Cf: Inquiry Driven Systems • Comment 6
http://inquiryintoinquiry.com/2020/12/25/inquiry-driven-systems-comment-6/
Re: Peter Cameron
https://cameroncounts.wordpress.com/about/
::: Publication : An Author's View
https://cameroncounts.wordpress.com/2020/12/23/publication-an-authors-view/
Dear Peter,
It's funny you should mention Tennyson's poem in the context of
an author's view of publication since I once laid out a detailed
interpretation of the poem as a metaphor on the poet's quest to
communicate. I know I wrote a shorter, sweeter essay on that
somewhere I can't find right now but here's one of my more
turgid dilatations where I used the poem as an “epitext” —
a connected series of epigraphs — for a discussion of what
I called Ostensibly Recursive Texts (ORTs).
🙞 Inquiry Driven Systems • The Informal Context
https://oeis.org/wiki/Inquiry_Driven_Systems_%E2%80%A2_Part_2#The_Informal_Context
<EXCERPT>
Tennyson's poem The Lady of Shalott is akin to an ORT, but a bit more remote,
since the name styled as “The Lady of Shalott”, that the author invokes over
the course of the text, is not at first sight the title of a poem, but a title
its character adopts and afterwards adapts as the name of a boat. It is only on
a deeper reading that this text can be related to or transformed into a proper ORT.
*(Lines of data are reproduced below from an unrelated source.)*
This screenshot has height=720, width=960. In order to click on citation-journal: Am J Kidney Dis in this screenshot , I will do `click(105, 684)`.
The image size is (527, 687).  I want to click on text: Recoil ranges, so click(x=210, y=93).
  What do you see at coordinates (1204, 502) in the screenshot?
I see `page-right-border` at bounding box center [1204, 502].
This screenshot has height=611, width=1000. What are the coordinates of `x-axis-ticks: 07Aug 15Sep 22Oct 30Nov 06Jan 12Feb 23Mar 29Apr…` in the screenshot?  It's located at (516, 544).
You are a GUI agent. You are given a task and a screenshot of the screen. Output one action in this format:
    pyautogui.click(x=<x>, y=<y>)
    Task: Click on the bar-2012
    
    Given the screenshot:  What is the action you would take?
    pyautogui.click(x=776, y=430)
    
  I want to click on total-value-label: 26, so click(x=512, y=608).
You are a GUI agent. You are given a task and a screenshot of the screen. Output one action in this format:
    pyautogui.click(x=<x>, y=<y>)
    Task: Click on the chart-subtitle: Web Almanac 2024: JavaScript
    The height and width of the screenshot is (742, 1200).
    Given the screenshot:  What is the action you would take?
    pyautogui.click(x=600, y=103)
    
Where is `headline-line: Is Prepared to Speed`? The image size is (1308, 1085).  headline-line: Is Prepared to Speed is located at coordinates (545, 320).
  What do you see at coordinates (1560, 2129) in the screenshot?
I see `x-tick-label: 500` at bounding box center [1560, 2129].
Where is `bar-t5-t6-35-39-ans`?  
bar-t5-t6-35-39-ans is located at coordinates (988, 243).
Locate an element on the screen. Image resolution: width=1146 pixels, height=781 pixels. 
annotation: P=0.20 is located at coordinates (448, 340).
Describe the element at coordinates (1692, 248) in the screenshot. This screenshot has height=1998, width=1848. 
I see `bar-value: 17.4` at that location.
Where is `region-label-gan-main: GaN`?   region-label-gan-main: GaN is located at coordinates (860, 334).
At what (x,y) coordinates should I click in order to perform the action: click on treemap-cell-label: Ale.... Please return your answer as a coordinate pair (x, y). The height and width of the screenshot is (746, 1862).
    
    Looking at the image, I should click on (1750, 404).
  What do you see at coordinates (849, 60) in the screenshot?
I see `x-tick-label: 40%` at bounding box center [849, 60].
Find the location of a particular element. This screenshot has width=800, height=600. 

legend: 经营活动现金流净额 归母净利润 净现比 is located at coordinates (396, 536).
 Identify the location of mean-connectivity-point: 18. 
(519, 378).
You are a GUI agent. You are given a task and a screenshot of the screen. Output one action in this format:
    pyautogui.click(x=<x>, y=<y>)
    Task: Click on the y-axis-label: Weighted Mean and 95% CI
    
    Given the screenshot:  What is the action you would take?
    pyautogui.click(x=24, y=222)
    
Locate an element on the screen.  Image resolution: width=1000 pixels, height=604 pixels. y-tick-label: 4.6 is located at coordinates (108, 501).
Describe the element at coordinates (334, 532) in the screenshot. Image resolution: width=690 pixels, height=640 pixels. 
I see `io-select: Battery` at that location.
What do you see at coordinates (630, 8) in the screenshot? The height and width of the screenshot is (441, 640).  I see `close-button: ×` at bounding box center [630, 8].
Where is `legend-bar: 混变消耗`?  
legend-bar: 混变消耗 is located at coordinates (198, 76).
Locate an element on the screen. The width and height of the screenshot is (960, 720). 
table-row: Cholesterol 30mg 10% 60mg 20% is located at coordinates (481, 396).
Operating on a general principle of interpretation, the reader is entitled to suspect
the author is trying to say something about himself, his life, and his work, and that
he is likely to be exploiting for this purpose the figure of his ostensible character
and the vehicle of his manifest text. If this is an aspect of the author's intention,
whether conscious or unconscious, then the reader has a right to expect several forms
of analogy are key to understanding the full intention of the text.